A controversial council policy to stop and quiz childless adults using Telford Town Park today came under fire from both the Government and civil liberties campaigners.
Telford & Wrekin Council’s insistence that anyone using the park to campaign, make a protest or any similar activity had to undergo Criminal Records Bureau or risk assessment checks was also said to be out of order.
The row erupted after the authority’s sports and recreation manager David Ottley said Town Park staff had been instructed to approach adults who did not have children with them and ask what they were doing there.
He said is was a child safety precautionary measure.

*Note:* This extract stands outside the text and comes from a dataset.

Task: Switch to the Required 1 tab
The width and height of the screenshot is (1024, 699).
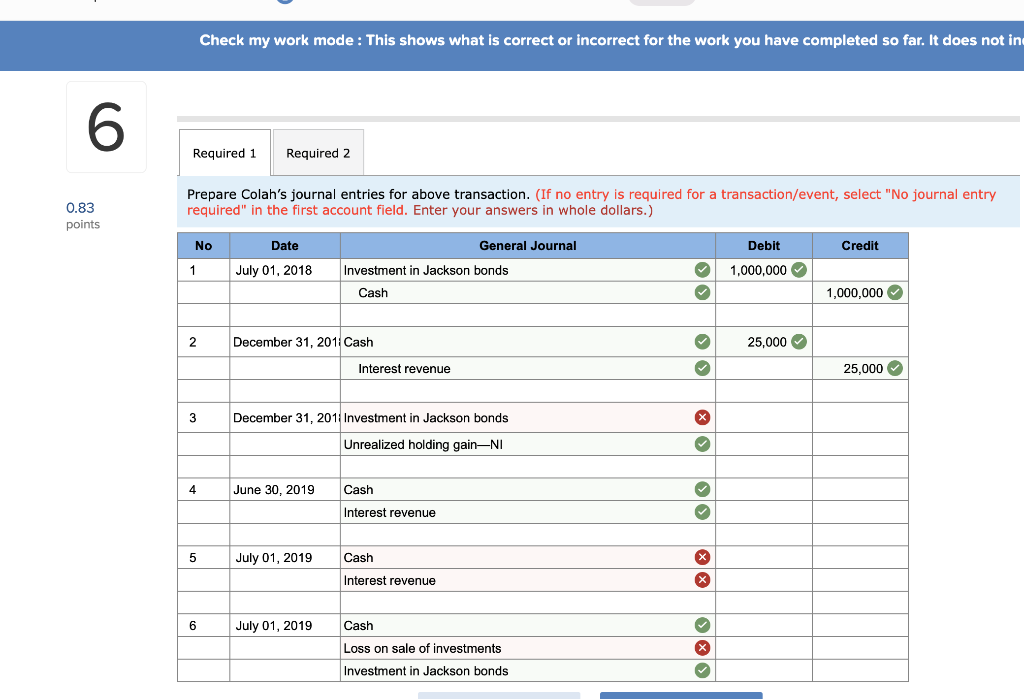Action: pos(224,152)

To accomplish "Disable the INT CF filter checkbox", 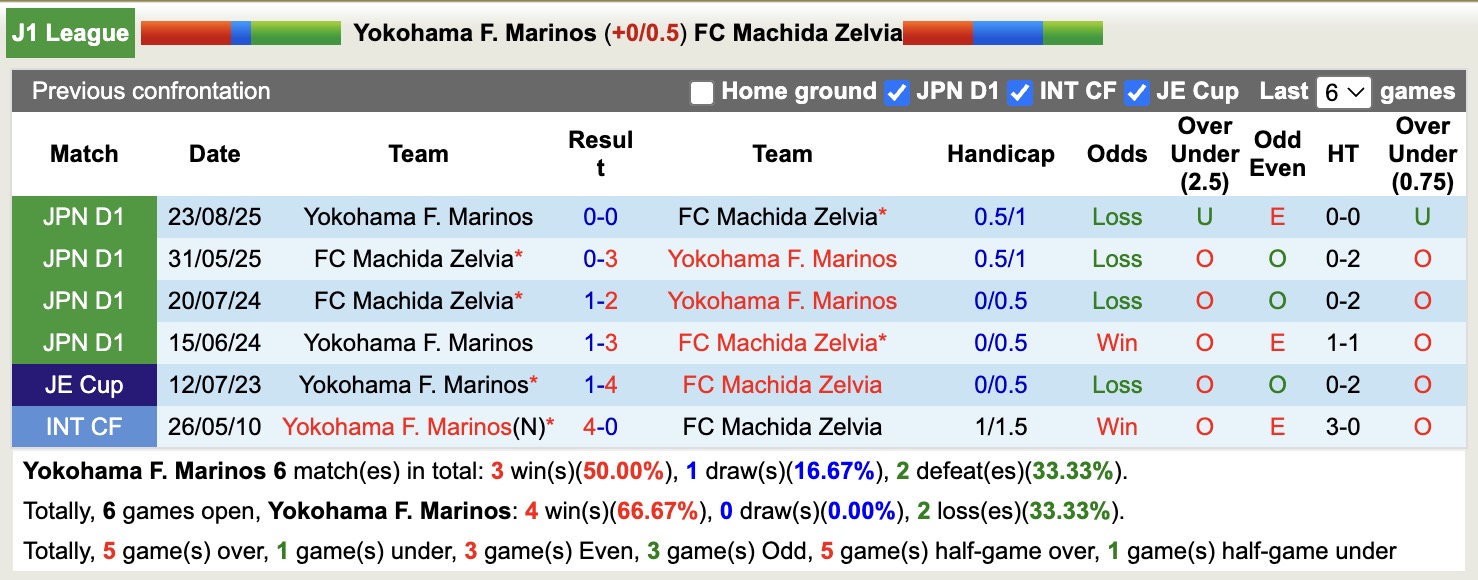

Mr Ottley outlined the policy after two two environmental campaigners dressed as penguins were thrown out of Telford Town Park last month when they were caught handing out leaflets on climate change.
A Home Office spokesman said today: “An individual cannot be stopped by a local authority and asked to account for their actions, using CRB as a basis.”
Anna Fairclough, legal officer with civil rights pressure group Liberty, has today written to the council to ask to see its written policies over access to the park.
She says in her letter to Mr Ottley: “It is important that the crucial aim of child protection is not undermined by a lack of clarity or misapplication of well-intentioned rules.
“There is a balance to be struck between competing interests. If there is a particular reason for concern in this park, I should be grateful if you would let me know about it.”
Telford Labour Councillor Kuldtip Singh Sahota said the policy had “gone too far and is perverse and even grotesque”.
He added:”It will empty the Town Park. Every decent adult will be afraid to go there, for fear of being labelled a paedophile.”